DIRECTIONS: Write out the records below word for word, please.
====== DATASET
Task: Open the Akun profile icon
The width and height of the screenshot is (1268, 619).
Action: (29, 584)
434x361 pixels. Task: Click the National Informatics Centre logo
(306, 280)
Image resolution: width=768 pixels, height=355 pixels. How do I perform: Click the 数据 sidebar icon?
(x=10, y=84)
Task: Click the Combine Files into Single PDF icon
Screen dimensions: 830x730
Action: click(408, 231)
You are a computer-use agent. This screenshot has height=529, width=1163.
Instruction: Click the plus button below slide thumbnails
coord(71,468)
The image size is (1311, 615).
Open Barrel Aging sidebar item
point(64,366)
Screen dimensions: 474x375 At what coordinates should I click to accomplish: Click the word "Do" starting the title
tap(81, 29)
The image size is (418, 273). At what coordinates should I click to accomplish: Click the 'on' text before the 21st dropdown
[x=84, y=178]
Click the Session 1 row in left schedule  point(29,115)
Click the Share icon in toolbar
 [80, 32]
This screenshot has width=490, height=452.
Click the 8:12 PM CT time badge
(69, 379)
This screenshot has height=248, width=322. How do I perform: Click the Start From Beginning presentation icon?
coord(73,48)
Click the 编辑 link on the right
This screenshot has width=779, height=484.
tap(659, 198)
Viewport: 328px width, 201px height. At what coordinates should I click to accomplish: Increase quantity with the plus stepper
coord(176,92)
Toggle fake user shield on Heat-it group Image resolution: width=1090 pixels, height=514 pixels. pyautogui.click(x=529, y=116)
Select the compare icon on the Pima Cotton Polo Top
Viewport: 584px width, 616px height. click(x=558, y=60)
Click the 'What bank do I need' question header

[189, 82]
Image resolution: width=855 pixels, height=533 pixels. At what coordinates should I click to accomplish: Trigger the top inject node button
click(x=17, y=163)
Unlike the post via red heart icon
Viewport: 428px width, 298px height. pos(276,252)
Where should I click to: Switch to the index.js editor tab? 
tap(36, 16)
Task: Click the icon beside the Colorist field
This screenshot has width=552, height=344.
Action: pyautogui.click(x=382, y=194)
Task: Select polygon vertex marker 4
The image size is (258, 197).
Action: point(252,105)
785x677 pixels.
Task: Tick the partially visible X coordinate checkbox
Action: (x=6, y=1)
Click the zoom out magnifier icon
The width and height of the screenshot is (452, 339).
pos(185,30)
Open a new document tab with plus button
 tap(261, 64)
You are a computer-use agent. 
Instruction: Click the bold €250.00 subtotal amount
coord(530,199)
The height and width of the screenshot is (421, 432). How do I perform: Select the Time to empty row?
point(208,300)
============
RESPONSE TO THE TASK:
Task: Open the Akun profile icon
The width and height of the screenshot is (1268, 619).
Action: (29, 584)
434x361 pixels. Task: Click the National Informatics Centre logo
(306, 280)
Image resolution: width=768 pixels, height=355 pixels. How do I perform: Click the 数据 sidebar icon?
(x=10, y=84)
Task: Click the Combine Files into Single PDF icon
Screen dimensions: 830x730
Action: click(408, 231)
You are a computer-use agent. This screenshot has height=529, width=1163.
Instruction: Click the plus button below slide thumbnails
coord(71,468)
The image size is (1311, 615).
Open Barrel Aging sidebar item
point(64,366)
Screen dimensions: 474x375 At what coordinates should I click to accomplish: Click the word "Do" starting the title
tap(81, 29)
The image size is (418, 273). At what coordinates should I click to accomplish: Click the 'on' text before the 21st dropdown
[x=84, y=178]
Click the Session 1 row in left schedule  point(29,115)
Click the Share icon in toolbar
 [80, 32]
This screenshot has width=490, height=452.
Click the 8:12 PM CT time badge
(69, 379)
This screenshot has height=248, width=322. How do I perform: Click the Start From Beginning presentation icon?
coord(73,48)
Click the 编辑 link on the right
This screenshot has width=779, height=484.
tap(659, 198)
Viewport: 328px width, 201px height. At what coordinates should I click to accomplish: Increase quantity with the plus stepper
coord(176,92)
Toggle fake user shield on Heat-it group Image resolution: width=1090 pixels, height=514 pixels. pyautogui.click(x=529, y=116)
Select the compare icon on the Pima Cotton Polo Top
Viewport: 584px width, 616px height. click(x=558, y=60)
Click the 'What bank do I need' question header

[189, 82]
Image resolution: width=855 pixels, height=533 pixels. At what coordinates should I click to accomplish: Trigger the top inject node button
click(x=17, y=163)
Unlike the post via red heart icon
Viewport: 428px width, 298px height. pos(276,252)
Where should I click to: Switch to the index.js editor tab? 
tap(36, 16)
Task: Click the icon beside the Colorist field
This screenshot has width=552, height=344.
Action: pyautogui.click(x=382, y=194)
Task: Select polygon vertex marker 4
The image size is (258, 197).
Action: point(252,105)
785x677 pixels.
Task: Tick the partially visible X coordinate checkbox
Action: (x=6, y=1)
Click the zoom out magnifier icon
The width and height of the screenshot is (452, 339).
pos(185,30)
Open a new document tab with plus button
 tap(261, 64)
You are a computer-use agent. 
Instruction: Click the bold €250.00 subtotal amount
coord(530,199)
The height and width of the screenshot is (421, 432). How do I perform: Select the Time to empty row?
point(208,300)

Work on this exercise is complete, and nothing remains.